Avoid isolated or dark areas and stay alert and aware of your surroundings.

Always travel with a charged cell phone available to call for help.

If you are the victim of a robbery: If you are confronted, cooperate. Give the criminal the property that he/she asks for — wallet, keys, jewelry, credit cards and electronics. Your life is more valuable than possessions that can be replaced. Don’t make sudden moves or try to apprehend or fight with the criminal. Concentrate on remembering the suspect’s description and call police immediately. Your safety is most important. Do what the robber says and don’t try to negotiate. If the suspect claims he/she has a gun, knife, or other weapon in his pocket, believe them.

Safety in Your Apartment or Single Family Home:

Know your roommates’ security habits. You are only as safe as your roommates allow you to be.

Discuss a plan with a trusted neighbor to assist you in case of emergency and give them a copy of your emergency contacts.

ALWAYS lock your door(s) to your residence whether home or out.

Use a peephole to determine who is knocking before you open the door.

Don’t prop doors open for ANYONE (i.e. friends or delivery people).

Never leave your keys outside your residence, such as under a doormat or in a place accessible to a stranger.

If you lose your keys, ask landlord to replace or re-key your door lock(s).

Keep ground level windows closed & locked.

Keep a list of emergency numbers, such as local police and fire departments, near the phone or refrigerator.

Know where your emergency exits are located and plan alternative evacuation routes in case of an emergency.

Personal Safety Tips:

Don’t walk alone, especially after dark.

If someone is following you on foot, cross the street, change directions, or vary your pace. Walk to the nearest well lit, public area.

Always keep your doors locked when driving and park in well-lit areas.
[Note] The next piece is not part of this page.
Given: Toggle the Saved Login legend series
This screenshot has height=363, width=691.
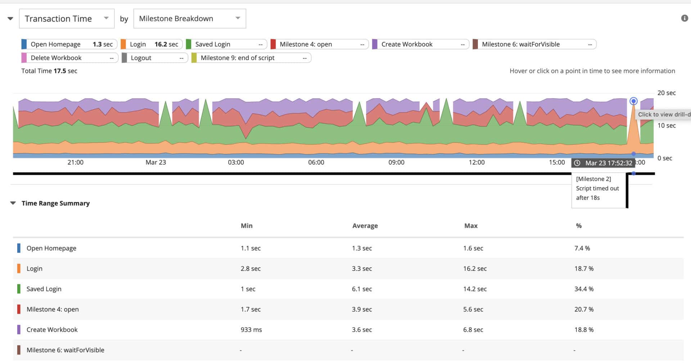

When moving into a new apartment, check locks on windows and have the landlord rekey all door locks.

Always lock your doors when you are home and when you are gone. Have your keys ready before you reach your door.

Never leave your keys under your doormat or outside your residence where they are accessible to strangers.

Make sure all smoke and carbon monoxide detectors are working. Replace batteries every six months.

Use caution when using social media websites. Set privacy settings to friends only, don’t check into locations, and don’t share personal information.

Always tell someone where you are going, when you will return, and who to contact if you don’t return.

Always trust your instincts. They are usually on point and could save your life.

In your cell phone, label your emergency contacts as ICE (In Case of Emergency).

Post the local police, fire, and EMS department numbers in your phone and around your apartment.

Walk in well-lit areas and stay away from alleys, entryways, and bushes where someone could be hiding.

If confronted by someone, make a scene and lots of noise to draw attention to yourself and the other person.

Even if it seems rude, don’t hold the door open for a stranger attempting to enter the building.